Published online Mar 15, 2019. doi: 10.4251/wjgo.v11.i3.250
Peer-review started: November 27, 2018
First decision: January 4, 2019
Revised: January 21, 2019
Accepted: January 29, 2019
Article in press: January 30, 2019
Published online: March 15, 2019
Processing time: 108 Days and 17.1 Hours
After an esophagectomy, the stomach is most commonly used to restore continuity of the upper gastrointestinal tract. These esophago-gastric anastomoses are prone to serious complications such as leakage associated with high morbidity and mortality. The main cause of anastomotic leakage (AL) is tissue hypoxia, which results from impaired perfusion of the pedicled gastric tube (GT). Clinical judgment is unreliable in determining GT perfusion.
An objective, validated, and reproducible method to evaluate tissue perfusion at the anastomotic site is urgently needed. Based on the current literature we believe Indocyanine green fluorescence angiography (ICGA) is an easy and cheap assessment tool for GT perfusion, that might predict and therefore alter a potentially bad outcome.
This study aimed to systematically review the literature on feasibility and effectiveness of ICGA use as a method to evaluate graft perfusion and as a predictor of AL after esophageal reconstructive surgery. Additionally, current methods to quantify ICGA in esophageal reconstructive surgery were reviewed.
This study was designed according to the PRISMA guidelines and registered in the PROSPERO database. Pubmed and Embase were independently searched by 2 reviewers for studies presenting data on intraoperative ICGA GT perfusion assessment during esophago-gastric reconstruction after esophagectomy. Relevant outcomes such as feasibility, complications, intraoperative surgical changes based on ICGA findings, quantification attempts, anatomical data and the impact of ICGA on postoperative anastomotic complications, were collected by 2 independent researchers. The quality of the included articles was assessed based on the MINORS criteria.
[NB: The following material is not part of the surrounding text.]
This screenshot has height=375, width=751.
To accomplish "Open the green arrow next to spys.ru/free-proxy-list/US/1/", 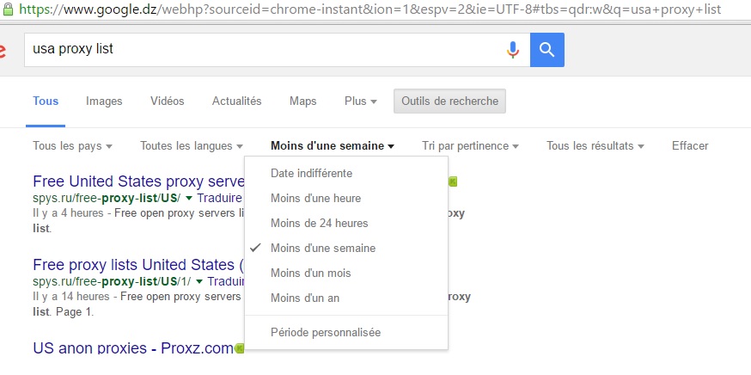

The 19 included studies presented data on 1192 esophagectomy patients, in 758 patients ICGA was used perioperative to guide esophageal reconstruction.
The 19 included studies for qualitative analyses all described ICGA as a safe and easy. AL occurred in 13.8% of the entire cohort, 10% in the ICG guided group and 20.6% in the control group (P < 0.001). When poorly perfused cases are excluded from the analyses, the difference in AL was even larger (AL well-perfused group 6.3% vs control group 20.5%, P < 0.001). The AL rate in the group with an altered surgical plan based on the ICG image was 6.5%, similar to the well perfused group (6.3%) and significantly less than the poorly perfused group (47.8%) (P < 0.001), suggesting that the technique is able to identify and alter a potential bad outcome.
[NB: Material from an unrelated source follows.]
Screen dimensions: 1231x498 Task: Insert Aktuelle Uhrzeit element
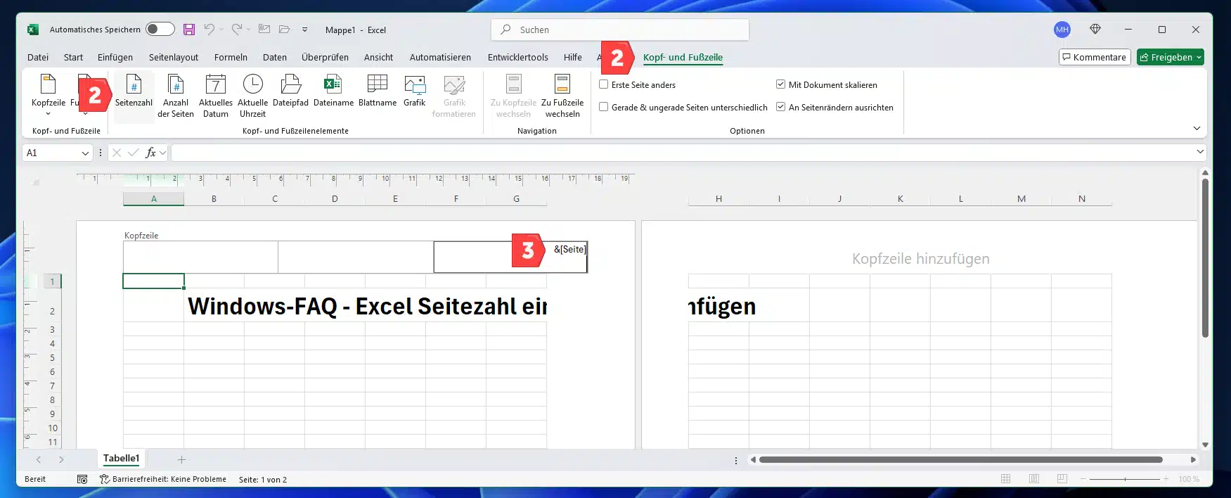tap(252, 95)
ICGA is a safe, feasible and promising method for perfusion assessment. Based on this review a bolus dose of 2.5 mg is a sufficient optimal dose for visualization of esophagogastric anastomotic perfusion. The differences in AL rate between the well perfused and poor perfused AS clearly suggest that a good fluorescent signal is a predictor of good outcome. The AL rate in the group with an altered surgical plan based on the ICG image was similar to the well perfused group and significantly less than the poorly perfused group, suggesting that the technique is able to predict and remedy a potentially worse outcome.
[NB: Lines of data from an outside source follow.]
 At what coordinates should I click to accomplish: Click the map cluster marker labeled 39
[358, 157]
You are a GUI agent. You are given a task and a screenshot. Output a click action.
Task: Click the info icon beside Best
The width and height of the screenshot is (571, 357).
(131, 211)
A few authors have attempted to quantify the method, but rarely in oesophageal surgery and without comparison with a golden standard method, stressing the need for objective quantification of the ICGA with validated cutoff levels for sufficient graft perfusion in esophageal surgery. No studies mentioned validation of the method. Therefore, we propose a clinical study that validates imaging-based perfusion assessment of the stomach graft using tissue, serum, and cellular hallmarks of hypo-perfusion and hypoxia during esophagectomy. The study is registered in Clinicaltrials.gov as NCT03587532 and is currently recruiting. This easy and safe new technique of perioperative perfusion assessment has the potential to reduce AL rate and its associated mortality, but randomized trials are needed to confirm these retrospective results. At present, there are no ongoing randomized trials listed on clinical trial.gov. Potentially because a prospective randomized study comparing ICGA guided surgery versus non ICGA guided surgery implies a large sample size demanding a large multicentre study.